• **The task**: Every line of the records below that has the word "this" should be copied.

(Supplied records begins)

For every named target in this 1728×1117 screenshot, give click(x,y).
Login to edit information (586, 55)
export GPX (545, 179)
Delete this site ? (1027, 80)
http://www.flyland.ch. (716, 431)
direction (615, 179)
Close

(Supplied records ends)
(Supplied records begins)

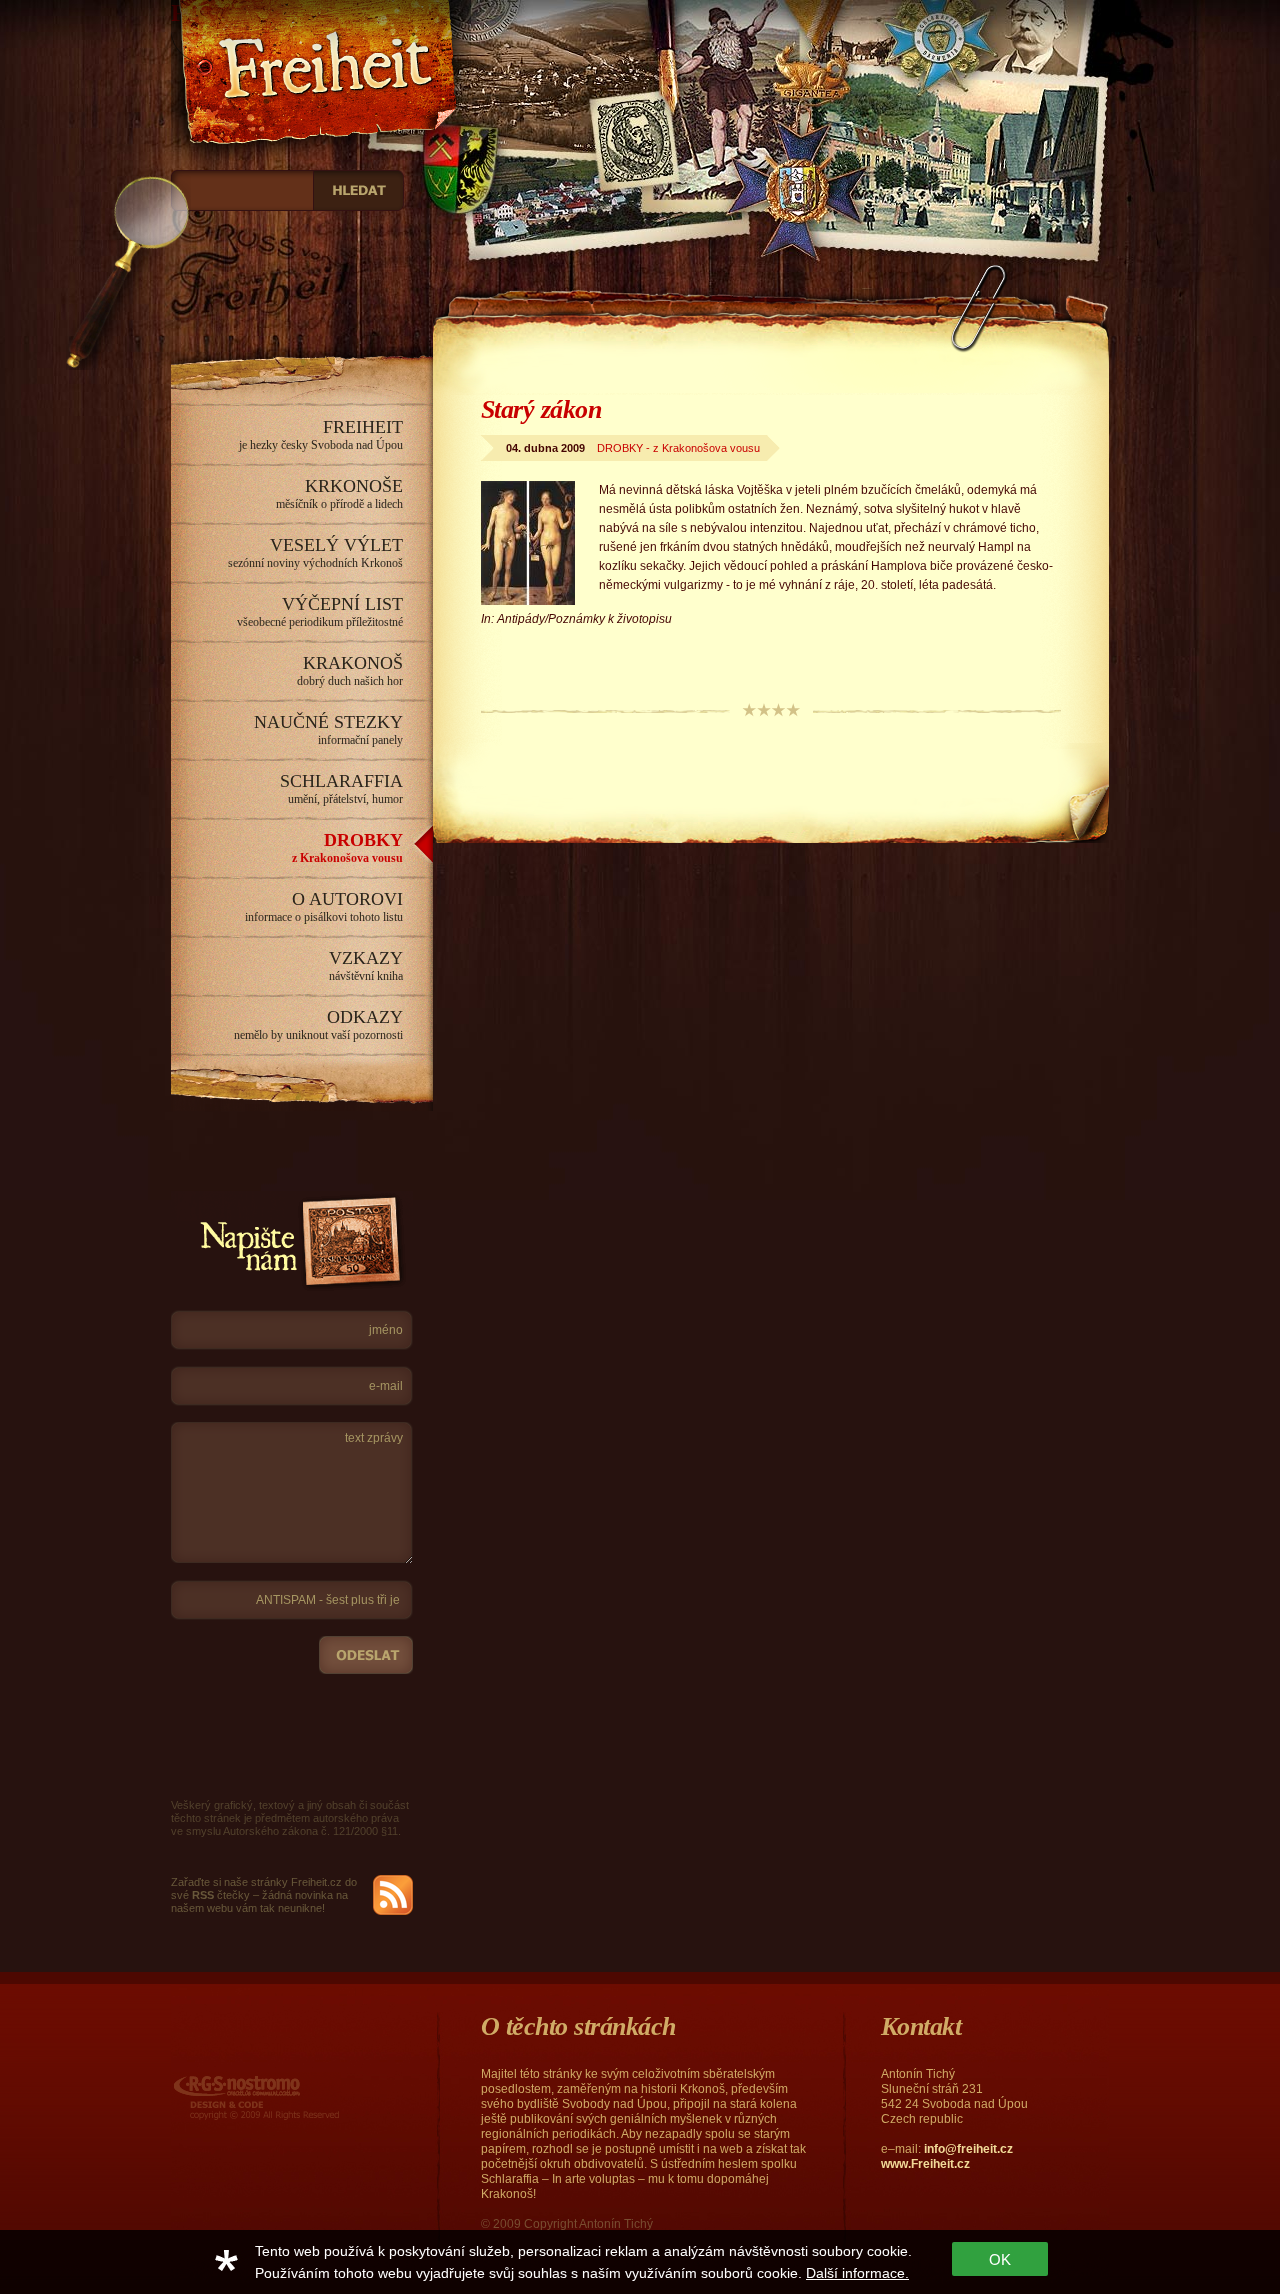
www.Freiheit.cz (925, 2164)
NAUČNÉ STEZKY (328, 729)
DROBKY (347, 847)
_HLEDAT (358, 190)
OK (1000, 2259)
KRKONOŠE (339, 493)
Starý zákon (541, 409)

(Supplied records ends)

• **Your solution**:
For every named target in this 1728×1117 screenshot, give click(x,y).
Delete this site ? (1027, 80)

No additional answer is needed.